Простые гармонии в соль мажоре напоминают мне «Реку». Может, я бессознательно украл ее у Карлы Блей? Протяженная линия горизонта. Музыка, как зеркальная поверхность, без высоких и низких точек. Мне это нравится.
Позже с репетиции приходит Жанетте, и мы садимся за большой стол у самой сцены — Жанетте, Габриель, другие музыканты со своими подружками и Виктор Альвеберг, немного навязчивый фотограф, который хочет сделать мой портрет, хотя сам не может оторвать глаз от Жанетте. Я говорю, что сегодня вечером не в настроении позировать для портрета.
Постепенно я замечаю, что порчу компании настроение, напоминая о чем-то неприятном и жутком. Меня словно окружает какая-то тоска. Беседа теряет непринужденность. Это становится тяжело, думаю я. Габриель Холст выловил меня из реки для жизни, которой я жить не хочу. Мне хочется уйти. Подходит время закрытия. Из бара приходит Катрине. Я понимаю, что надо спешить. В тревоге оглядываюсь по сторонам и вижу запасной выход. Габриель хватает меня за плечо и шепчет на ухо:
— Сейчас у тебя есть все шансы, Аксель.
— Шансы на что?
— На то, чтобы освободиться. Сбежать. Ты еще не начал снова играть покойников?
— Каких покойников?
— Обыкновенных. Мастеров прошлого.

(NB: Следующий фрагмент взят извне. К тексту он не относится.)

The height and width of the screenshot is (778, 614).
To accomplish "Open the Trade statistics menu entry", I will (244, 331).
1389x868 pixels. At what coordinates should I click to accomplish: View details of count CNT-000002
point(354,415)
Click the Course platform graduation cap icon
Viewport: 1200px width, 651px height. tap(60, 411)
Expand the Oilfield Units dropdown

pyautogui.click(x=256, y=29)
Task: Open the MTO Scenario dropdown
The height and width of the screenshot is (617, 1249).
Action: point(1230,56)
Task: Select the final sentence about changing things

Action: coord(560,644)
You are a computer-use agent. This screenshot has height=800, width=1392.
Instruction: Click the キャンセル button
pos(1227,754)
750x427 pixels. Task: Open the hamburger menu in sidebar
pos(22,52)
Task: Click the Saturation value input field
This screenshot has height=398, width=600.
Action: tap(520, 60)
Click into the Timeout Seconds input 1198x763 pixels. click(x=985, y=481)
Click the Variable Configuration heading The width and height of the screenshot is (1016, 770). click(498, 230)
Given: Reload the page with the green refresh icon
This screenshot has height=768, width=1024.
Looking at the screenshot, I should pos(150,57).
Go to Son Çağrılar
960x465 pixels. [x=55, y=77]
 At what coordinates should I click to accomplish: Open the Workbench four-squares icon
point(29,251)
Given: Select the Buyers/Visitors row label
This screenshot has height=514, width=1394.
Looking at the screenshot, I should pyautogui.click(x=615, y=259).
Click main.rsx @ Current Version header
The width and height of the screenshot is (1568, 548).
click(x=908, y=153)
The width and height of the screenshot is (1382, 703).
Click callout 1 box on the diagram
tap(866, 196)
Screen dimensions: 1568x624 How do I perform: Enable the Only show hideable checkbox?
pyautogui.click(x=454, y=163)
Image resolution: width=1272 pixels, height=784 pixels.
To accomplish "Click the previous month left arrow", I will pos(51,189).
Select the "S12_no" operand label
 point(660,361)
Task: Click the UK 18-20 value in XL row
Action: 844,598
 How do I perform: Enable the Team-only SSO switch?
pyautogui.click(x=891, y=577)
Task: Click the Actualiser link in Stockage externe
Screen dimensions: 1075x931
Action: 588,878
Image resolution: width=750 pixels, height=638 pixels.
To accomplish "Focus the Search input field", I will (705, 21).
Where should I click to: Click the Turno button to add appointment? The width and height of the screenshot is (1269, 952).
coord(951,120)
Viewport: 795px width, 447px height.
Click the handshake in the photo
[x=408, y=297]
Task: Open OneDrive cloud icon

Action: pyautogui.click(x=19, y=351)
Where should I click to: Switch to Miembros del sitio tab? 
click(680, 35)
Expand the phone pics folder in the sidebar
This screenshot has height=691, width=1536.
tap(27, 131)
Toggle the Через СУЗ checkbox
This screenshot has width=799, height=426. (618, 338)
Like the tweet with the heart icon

Хочешь играть предсказуемое. Со сто шестьдесят четвертого такта. Кого на этот раз, Шумана? Или Шуберта?
— Рахманинова.
— Какая разница! Твои близкие, которые умерли, в это верили.
— Только не Марианне!
— Она — нет. Она мыслила по-новому. Может, ты почтишь ее память и тоже будешь думать по-новому?
— А как быть со «Страстями по Матфею» и Гольдберг-вариациями?
— Сдай их в архив. Их слишком много. Музыка не сможет развиваться, если они не отступят. Ты этого не замечал? Классическая музыка стала добычей снобов, коллекционеров и шизофренических параноиков.
Жанетте наклоняется ко мне с другой стороны. Ей интересно узнать, что мне говорит Габриель.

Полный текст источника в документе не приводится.